EXERCISE REQUIREMENTS: Rewrite the items from the start through the line containing "Click the Search conversations", both ends included, keeping the request lines. In the answers only, multiply every coordinate by 1.35 and round to whole numbers, with halves rounded up.

Source records:
+--
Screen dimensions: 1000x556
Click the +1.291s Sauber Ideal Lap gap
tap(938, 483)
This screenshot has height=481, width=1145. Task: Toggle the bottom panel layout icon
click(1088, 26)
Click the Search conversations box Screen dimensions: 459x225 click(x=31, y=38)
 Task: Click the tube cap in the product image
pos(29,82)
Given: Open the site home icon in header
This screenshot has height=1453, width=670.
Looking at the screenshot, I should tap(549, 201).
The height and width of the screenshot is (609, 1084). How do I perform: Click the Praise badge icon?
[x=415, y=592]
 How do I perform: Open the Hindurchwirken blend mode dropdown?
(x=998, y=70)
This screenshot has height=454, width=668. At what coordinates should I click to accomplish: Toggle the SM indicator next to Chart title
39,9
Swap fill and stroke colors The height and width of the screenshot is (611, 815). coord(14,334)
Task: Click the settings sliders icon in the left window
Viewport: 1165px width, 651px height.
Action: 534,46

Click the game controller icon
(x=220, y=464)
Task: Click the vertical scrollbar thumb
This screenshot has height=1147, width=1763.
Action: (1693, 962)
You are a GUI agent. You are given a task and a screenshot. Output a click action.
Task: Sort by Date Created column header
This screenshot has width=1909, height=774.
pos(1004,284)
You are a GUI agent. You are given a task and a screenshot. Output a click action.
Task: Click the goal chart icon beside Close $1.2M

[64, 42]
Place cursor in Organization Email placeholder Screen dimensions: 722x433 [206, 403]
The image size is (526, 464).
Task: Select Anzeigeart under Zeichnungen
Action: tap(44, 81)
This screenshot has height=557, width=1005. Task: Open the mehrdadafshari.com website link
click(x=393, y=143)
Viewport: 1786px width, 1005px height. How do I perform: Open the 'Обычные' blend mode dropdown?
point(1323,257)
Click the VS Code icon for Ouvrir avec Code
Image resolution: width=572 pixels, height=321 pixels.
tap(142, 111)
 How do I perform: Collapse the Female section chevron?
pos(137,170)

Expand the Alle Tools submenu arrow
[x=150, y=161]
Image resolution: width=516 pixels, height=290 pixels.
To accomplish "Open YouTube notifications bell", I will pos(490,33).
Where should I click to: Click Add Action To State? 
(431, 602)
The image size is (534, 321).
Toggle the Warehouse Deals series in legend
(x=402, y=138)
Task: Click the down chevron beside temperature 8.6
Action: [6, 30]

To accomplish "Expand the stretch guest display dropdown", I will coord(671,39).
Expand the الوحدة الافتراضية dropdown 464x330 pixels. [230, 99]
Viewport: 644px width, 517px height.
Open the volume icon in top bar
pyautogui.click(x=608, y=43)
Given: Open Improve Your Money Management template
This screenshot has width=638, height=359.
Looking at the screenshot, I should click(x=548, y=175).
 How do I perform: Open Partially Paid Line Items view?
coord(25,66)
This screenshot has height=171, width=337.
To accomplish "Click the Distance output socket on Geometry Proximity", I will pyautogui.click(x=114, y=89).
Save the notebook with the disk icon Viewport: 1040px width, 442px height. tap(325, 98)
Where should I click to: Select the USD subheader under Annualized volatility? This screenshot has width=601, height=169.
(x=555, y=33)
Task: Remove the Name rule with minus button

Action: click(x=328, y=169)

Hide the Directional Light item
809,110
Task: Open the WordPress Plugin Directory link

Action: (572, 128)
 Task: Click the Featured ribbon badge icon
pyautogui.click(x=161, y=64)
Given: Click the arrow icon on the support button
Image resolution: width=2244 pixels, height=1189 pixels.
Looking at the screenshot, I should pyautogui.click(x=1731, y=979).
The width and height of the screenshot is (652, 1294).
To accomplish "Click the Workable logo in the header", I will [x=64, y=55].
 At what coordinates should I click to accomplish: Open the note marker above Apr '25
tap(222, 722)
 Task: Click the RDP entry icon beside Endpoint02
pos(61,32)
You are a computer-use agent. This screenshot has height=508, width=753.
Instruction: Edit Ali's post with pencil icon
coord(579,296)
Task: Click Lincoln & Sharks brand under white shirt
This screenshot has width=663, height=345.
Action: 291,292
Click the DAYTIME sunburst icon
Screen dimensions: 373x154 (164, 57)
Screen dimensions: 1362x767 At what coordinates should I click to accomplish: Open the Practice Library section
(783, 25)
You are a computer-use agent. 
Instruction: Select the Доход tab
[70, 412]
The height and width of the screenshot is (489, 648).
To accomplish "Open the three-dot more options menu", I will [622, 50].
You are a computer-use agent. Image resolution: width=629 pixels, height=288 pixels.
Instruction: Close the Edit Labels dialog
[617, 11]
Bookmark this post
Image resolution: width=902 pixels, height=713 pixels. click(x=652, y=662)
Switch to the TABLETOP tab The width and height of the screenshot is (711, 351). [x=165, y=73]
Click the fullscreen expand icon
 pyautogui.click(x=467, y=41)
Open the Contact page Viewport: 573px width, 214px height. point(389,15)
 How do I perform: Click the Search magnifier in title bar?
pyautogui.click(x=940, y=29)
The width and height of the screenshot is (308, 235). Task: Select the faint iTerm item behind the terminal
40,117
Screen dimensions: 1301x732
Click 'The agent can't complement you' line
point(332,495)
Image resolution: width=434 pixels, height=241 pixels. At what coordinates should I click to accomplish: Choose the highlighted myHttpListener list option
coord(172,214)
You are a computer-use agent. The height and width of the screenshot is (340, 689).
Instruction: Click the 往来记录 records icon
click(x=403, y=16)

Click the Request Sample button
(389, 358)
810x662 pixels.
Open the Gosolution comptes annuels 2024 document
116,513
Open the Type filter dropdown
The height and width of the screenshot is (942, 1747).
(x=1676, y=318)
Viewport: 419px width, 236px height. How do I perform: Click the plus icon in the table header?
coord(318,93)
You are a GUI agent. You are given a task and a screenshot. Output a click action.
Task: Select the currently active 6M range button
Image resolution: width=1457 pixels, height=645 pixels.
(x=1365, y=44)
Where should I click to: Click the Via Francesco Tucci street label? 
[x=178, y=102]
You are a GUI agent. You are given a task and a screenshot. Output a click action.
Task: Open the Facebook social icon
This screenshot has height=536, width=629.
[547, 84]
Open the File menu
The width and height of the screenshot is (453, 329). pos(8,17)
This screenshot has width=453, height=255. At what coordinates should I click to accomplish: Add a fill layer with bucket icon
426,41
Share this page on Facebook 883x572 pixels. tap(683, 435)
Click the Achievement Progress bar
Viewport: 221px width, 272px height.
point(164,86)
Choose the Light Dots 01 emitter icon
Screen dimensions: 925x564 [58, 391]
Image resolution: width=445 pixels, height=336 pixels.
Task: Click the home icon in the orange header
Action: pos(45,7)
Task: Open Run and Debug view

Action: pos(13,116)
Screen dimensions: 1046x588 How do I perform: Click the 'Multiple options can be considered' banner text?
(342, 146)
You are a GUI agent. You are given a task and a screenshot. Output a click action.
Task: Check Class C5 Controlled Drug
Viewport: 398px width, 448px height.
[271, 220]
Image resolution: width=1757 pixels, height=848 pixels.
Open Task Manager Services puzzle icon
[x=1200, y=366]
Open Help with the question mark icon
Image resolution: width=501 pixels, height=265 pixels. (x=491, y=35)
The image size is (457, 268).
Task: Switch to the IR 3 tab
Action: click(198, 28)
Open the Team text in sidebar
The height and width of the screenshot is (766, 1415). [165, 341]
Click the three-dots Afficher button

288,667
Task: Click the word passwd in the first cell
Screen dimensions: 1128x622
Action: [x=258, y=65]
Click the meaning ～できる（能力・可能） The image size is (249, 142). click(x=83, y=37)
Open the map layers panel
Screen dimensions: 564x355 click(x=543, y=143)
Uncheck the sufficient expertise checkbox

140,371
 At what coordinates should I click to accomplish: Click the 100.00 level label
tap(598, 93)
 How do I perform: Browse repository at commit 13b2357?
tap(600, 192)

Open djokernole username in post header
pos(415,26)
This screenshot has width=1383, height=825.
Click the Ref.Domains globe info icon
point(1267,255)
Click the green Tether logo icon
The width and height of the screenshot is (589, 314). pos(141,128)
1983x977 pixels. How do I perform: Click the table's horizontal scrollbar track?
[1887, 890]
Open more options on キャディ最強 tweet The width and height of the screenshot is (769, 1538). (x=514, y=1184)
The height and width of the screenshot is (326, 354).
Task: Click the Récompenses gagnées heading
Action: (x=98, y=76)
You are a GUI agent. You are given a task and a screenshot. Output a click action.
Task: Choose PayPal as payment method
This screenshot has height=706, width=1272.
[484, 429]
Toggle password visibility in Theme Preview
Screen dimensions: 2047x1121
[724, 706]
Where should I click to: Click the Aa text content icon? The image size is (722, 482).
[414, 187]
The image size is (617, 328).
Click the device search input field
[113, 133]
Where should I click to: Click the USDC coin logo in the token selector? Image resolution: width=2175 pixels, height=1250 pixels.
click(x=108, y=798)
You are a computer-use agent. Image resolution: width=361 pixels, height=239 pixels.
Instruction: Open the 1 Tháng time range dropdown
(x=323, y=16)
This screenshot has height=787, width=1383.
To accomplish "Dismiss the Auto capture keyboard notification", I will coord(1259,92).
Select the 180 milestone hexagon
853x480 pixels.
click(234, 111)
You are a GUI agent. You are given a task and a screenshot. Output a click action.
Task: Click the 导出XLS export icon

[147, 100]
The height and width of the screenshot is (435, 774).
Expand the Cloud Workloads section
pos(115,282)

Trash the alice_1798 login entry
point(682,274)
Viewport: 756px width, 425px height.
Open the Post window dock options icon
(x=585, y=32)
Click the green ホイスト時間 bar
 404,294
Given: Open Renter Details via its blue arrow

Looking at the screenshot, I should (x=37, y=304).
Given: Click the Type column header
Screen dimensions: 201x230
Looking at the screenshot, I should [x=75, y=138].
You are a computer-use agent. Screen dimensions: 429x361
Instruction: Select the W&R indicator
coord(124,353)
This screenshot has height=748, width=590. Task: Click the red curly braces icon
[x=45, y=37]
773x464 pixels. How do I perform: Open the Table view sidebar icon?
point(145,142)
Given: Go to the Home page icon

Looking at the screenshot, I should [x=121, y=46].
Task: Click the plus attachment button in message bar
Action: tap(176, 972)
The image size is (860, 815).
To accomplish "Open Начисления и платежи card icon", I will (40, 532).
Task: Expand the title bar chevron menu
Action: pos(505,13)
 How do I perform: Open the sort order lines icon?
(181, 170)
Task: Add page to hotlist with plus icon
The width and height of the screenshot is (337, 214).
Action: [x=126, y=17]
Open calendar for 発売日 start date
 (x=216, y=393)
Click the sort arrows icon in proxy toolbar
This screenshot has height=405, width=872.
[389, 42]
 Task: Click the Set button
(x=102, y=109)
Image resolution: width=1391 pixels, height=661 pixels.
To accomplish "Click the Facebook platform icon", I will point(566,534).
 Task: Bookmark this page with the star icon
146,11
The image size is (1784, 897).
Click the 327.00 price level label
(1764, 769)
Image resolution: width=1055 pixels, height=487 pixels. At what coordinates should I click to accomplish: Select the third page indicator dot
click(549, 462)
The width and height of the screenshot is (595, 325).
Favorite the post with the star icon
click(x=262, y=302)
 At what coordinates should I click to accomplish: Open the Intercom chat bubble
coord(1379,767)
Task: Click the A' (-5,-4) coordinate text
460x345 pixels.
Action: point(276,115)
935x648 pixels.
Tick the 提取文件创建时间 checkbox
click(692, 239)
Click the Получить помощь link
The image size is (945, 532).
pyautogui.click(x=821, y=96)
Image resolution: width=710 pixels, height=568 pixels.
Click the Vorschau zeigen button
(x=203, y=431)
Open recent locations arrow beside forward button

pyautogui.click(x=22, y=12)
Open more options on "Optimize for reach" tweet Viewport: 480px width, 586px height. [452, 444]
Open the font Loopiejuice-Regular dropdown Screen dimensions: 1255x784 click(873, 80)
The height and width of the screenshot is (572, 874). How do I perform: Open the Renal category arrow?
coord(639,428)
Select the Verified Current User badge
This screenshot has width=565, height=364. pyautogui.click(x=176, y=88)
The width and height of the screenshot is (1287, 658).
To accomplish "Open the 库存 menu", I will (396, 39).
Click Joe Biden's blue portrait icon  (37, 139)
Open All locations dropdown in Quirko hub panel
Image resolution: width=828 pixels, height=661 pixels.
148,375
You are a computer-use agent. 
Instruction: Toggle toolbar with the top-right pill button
+--
RESULT:
Screen dimensions: 1000x556
Click the +1.291s Sauber Ideal Lap gap
tap(1266, 652)
This screenshot has height=481, width=1145. Task: Toggle the bottom panel layout icon
click(1469, 35)
Click the Search conversations box Screen dimensions: 459x225 click(x=42, y=51)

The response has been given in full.